Assignment: Copy the following listing word for word.
..............................
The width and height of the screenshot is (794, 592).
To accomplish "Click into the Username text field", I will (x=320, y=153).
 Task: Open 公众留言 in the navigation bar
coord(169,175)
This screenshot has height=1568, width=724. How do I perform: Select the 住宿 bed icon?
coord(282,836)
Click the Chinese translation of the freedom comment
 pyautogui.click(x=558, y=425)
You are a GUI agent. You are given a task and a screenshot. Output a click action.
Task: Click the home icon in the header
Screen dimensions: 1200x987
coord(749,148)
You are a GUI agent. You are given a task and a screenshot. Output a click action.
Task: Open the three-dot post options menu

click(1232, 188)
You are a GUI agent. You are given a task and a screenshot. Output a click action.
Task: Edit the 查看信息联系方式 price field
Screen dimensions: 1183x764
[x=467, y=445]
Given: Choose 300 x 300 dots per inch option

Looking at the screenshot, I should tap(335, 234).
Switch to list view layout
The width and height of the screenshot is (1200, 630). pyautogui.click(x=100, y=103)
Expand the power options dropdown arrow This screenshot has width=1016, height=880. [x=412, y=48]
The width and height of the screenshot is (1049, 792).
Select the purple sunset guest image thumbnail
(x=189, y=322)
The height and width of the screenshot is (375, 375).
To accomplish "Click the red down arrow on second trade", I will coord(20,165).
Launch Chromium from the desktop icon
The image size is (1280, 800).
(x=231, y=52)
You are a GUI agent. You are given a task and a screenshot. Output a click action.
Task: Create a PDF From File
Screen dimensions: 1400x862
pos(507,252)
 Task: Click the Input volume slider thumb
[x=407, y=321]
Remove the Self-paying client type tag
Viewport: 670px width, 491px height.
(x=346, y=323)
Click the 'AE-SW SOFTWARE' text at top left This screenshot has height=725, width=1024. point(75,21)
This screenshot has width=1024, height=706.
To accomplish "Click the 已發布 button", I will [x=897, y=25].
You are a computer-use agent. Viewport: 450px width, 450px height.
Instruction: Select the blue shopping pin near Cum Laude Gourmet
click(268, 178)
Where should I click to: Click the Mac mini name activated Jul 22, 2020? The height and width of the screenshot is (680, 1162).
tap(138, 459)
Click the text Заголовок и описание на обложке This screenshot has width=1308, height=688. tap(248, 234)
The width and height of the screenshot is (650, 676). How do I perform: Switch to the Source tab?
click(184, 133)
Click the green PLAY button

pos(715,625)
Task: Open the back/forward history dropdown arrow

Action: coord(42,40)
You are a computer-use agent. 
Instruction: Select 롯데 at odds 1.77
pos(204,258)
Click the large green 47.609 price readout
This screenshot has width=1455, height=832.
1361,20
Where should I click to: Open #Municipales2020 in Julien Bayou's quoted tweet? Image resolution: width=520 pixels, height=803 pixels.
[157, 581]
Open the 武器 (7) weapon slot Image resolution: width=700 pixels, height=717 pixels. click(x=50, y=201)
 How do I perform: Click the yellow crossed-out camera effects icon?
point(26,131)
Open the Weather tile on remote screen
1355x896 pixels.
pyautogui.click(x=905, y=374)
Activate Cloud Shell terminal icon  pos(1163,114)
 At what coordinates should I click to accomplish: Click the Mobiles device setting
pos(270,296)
..............................
Exercise response:
The width and height of the screenshot is (794, 592).
To accomplish "Click into the Username text field", I will (x=320, y=153).
 Task: Open 公众留言 in the navigation bar
coord(169,175)
This screenshot has height=1568, width=724. How do I perform: Select the 住宿 bed icon?
coord(282,836)
Click the Chinese translation of the freedom comment
 pyautogui.click(x=558, y=425)
You are a GUI agent. You are given a task and a screenshot. Output a click action.
Task: Click the home icon in the header
Screen dimensions: 1200x987
coord(749,148)
You are a GUI agent. You are given a task and a screenshot. Output a click action.
Task: Open the three-dot post options menu

click(1232, 188)
You are a GUI agent. You are given a task and a screenshot. Output a click action.
Task: Edit the 查看信息联系方式 price field
Screen dimensions: 1183x764
[x=467, y=445]
Given: Choose 300 x 300 dots per inch option

Looking at the screenshot, I should tap(335, 234).
Switch to list view layout
The width and height of the screenshot is (1200, 630). pyautogui.click(x=100, y=103)
Expand the power options dropdown arrow This screenshot has width=1016, height=880. [x=412, y=48]
The width and height of the screenshot is (1049, 792).
Select the purple sunset guest image thumbnail
(x=189, y=322)
The height and width of the screenshot is (375, 375).
To accomplish "Click the red down arrow on second trade", I will coord(20,165).
Launch Chromium from the desktop icon
The image size is (1280, 800).
(x=231, y=52)
You are a GUI agent. You are given a task and a screenshot. Output a click action.
Task: Create a PDF From File
Screen dimensions: 1400x862
pos(507,252)
 Task: Click the Input volume slider thumb
[x=407, y=321]
Remove the Self-paying client type tag
Viewport: 670px width, 491px height.
(x=346, y=323)
Click the 'AE-SW SOFTWARE' text at top left This screenshot has height=725, width=1024. point(75,21)
This screenshot has width=1024, height=706.
To accomplish "Click the 已發布 button", I will [x=897, y=25].
You are a computer-use agent. Viewport: 450px width, 450px height.
Instruction: Select the blue shopping pin near Cum Laude Gourmet
click(268, 178)
Where should I click to: Click the Mac mini name activated Jul 22, 2020? The height and width of the screenshot is (680, 1162).
tap(138, 459)
Click the text Заголовок и описание на обложке This screenshot has width=1308, height=688. tap(248, 234)
The width and height of the screenshot is (650, 676). How do I perform: Switch to the Source tab?
click(184, 133)
Click the green PLAY button

pos(715,625)
Task: Open the back/forward history dropdown arrow

Action: coord(42,40)
You are a computer-use agent. 
Instruction: Select 롯데 at odds 1.77
pos(204,258)
Click the large green 47.609 price readout
This screenshot has width=1455, height=832.
1361,20
Where should I click to: Open #Municipales2020 in Julien Bayou's quoted tweet? Image resolution: width=520 pixels, height=803 pixels.
[157, 581]
Open the 武器 (7) weapon slot Image resolution: width=700 pixels, height=717 pixels. click(x=50, y=201)
 How do I perform: Click the yellow crossed-out camera effects icon?
point(26,131)
Open the Weather tile on remote screen
1355x896 pixels.
pyautogui.click(x=905, y=374)
Activate Cloud Shell terminal icon  pos(1163,114)
 At what coordinates should I click to accomplish: Click the Mobiles device setting
pos(270,296)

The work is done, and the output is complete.